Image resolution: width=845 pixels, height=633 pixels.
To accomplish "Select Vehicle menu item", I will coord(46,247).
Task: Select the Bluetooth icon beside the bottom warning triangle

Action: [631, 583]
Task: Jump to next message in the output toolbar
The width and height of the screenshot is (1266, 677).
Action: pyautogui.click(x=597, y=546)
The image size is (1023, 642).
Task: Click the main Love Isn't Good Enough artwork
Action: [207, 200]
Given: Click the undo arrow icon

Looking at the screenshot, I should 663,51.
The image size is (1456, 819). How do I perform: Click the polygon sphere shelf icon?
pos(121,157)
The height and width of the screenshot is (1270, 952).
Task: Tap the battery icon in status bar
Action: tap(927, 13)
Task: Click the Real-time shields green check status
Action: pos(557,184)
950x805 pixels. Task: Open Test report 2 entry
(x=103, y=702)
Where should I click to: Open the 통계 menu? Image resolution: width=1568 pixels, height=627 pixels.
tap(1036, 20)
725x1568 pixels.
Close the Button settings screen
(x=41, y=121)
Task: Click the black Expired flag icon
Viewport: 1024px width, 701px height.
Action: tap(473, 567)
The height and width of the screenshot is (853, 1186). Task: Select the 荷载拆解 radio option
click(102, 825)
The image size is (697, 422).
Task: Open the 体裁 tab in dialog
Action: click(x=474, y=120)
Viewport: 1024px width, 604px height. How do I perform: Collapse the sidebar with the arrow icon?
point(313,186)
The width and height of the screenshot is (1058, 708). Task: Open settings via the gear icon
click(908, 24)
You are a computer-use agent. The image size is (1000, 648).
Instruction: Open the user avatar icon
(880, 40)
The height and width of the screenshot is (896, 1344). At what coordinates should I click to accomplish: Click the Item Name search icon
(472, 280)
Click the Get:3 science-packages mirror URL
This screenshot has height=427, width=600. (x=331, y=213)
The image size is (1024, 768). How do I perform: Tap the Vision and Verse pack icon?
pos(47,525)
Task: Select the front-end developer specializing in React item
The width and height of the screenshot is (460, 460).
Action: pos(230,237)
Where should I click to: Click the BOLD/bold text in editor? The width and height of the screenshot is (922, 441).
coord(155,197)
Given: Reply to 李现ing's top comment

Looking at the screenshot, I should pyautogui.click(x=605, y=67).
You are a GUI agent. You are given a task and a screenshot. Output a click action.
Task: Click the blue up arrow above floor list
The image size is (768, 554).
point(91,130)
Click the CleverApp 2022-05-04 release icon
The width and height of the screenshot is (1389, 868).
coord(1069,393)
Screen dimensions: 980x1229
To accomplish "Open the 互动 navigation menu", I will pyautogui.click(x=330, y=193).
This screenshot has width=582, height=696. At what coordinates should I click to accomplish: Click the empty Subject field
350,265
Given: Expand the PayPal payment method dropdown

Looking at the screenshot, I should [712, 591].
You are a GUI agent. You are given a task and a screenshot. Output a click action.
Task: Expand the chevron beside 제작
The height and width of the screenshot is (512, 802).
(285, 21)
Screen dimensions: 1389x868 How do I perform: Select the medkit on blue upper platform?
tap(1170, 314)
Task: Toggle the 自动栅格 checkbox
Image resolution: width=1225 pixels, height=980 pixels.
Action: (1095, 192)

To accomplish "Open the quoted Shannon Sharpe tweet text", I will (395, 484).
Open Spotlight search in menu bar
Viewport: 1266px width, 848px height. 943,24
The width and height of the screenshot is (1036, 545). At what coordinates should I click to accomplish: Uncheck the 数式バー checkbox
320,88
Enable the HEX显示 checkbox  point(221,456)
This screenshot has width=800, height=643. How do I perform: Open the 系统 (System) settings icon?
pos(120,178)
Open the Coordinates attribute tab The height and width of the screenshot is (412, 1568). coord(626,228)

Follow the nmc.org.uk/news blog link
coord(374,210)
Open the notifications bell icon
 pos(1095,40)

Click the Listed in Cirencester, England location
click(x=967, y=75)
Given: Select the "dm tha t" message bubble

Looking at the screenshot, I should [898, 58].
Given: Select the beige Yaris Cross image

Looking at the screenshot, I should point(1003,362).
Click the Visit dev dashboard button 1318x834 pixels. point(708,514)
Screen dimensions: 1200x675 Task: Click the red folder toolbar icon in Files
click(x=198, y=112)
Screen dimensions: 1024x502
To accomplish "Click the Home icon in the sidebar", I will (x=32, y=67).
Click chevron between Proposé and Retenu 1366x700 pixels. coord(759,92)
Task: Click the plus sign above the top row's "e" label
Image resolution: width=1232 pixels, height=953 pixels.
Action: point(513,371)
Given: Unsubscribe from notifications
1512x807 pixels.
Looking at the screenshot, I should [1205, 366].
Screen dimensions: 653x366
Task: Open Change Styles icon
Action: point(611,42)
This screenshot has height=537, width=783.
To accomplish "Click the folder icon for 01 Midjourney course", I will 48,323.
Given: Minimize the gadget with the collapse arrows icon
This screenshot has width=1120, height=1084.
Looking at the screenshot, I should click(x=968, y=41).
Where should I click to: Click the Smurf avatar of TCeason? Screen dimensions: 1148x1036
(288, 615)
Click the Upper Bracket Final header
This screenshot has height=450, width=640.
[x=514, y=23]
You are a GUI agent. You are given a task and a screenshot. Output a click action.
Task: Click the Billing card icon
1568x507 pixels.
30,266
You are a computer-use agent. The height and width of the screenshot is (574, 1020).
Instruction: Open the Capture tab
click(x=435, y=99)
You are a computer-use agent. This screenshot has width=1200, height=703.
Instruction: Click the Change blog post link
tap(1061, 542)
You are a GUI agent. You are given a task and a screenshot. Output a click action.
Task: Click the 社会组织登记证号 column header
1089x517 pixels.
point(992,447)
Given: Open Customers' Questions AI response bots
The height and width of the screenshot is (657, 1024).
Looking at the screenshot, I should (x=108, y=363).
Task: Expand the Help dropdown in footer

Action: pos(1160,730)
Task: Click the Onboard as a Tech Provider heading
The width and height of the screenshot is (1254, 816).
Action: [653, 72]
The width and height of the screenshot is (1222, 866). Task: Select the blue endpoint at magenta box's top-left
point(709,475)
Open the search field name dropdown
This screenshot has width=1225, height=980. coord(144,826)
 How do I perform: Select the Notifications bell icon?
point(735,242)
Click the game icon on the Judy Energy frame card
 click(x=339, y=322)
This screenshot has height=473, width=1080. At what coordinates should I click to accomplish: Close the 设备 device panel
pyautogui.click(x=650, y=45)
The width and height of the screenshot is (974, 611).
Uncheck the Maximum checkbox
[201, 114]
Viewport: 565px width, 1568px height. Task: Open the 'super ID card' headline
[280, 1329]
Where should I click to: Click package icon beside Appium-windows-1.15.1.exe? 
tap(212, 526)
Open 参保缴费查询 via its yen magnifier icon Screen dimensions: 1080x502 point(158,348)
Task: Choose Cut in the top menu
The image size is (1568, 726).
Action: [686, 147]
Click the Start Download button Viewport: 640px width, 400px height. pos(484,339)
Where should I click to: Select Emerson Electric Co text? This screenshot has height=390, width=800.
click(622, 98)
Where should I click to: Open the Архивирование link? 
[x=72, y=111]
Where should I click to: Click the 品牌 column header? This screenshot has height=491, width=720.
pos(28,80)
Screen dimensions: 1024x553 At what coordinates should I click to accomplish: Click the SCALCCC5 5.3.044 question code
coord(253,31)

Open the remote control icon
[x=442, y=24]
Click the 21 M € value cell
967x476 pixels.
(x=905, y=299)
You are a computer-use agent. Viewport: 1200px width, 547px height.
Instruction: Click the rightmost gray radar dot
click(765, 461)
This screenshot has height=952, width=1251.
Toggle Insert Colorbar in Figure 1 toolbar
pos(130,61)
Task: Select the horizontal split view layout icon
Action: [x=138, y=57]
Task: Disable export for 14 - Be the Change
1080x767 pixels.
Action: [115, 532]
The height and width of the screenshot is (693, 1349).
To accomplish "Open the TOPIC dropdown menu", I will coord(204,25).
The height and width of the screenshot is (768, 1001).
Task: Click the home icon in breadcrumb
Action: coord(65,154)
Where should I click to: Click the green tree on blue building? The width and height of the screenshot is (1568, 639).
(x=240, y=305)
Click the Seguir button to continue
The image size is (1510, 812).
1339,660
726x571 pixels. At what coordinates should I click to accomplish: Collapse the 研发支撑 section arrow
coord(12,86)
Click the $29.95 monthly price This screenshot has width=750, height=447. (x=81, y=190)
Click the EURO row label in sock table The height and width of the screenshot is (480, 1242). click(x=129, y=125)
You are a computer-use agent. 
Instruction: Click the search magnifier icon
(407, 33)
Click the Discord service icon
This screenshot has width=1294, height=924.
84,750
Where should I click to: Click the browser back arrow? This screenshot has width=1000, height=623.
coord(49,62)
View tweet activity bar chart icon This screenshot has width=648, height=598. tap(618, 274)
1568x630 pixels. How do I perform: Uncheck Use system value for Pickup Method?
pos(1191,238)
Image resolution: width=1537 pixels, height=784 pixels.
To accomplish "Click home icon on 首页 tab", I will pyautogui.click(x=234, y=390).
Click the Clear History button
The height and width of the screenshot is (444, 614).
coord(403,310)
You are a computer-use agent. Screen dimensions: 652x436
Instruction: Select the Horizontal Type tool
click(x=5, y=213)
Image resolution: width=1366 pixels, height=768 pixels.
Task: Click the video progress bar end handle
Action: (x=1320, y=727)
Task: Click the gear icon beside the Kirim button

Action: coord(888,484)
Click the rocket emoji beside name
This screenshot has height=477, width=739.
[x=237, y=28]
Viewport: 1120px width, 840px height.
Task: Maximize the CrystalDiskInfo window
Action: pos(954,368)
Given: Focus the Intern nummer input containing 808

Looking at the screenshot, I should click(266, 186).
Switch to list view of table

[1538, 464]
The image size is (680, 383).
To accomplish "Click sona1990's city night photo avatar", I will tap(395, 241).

Required task
Return the data verbatim, beginning at the line that contains "Click the EURO" and stopping after the line that contains "Action: pos(954,368)".

Solution
Click the EURO row label in sock table The height and width of the screenshot is (480, 1242). click(x=129, y=125)
You are a computer-use agent. 
Instruction: Click the search magnifier icon
(407, 33)
Click the Discord service icon
This screenshot has width=1294, height=924.
84,750
Where should I click to: Click the browser back arrow? This screenshot has width=1000, height=623.
coord(49,62)
View tweet activity bar chart icon This screenshot has width=648, height=598. tap(618, 274)
1568x630 pixels. How do I perform: Uncheck Use system value for Pickup Method?
pos(1191,238)
Image resolution: width=1537 pixels, height=784 pixels.
To accomplish "Click home icon on 首页 tab", I will pyautogui.click(x=234, y=390).
Click the Clear History button
The height and width of the screenshot is (444, 614).
coord(403,310)
You are a computer-use agent. Screen dimensions: 652x436
Instruction: Select the Horizontal Type tool
click(x=5, y=213)
Image resolution: width=1366 pixels, height=768 pixels.
Task: Click the video progress bar end handle
Action: (x=1320, y=727)
Task: Click the gear icon beside the Kirim button

Action: coord(888,484)
Click the rocket emoji beside name
This screenshot has height=477, width=739.
[x=237, y=28]
Viewport: 1120px width, 840px height.
Task: Maximize the CrystalDiskInfo window
Action: pos(954,368)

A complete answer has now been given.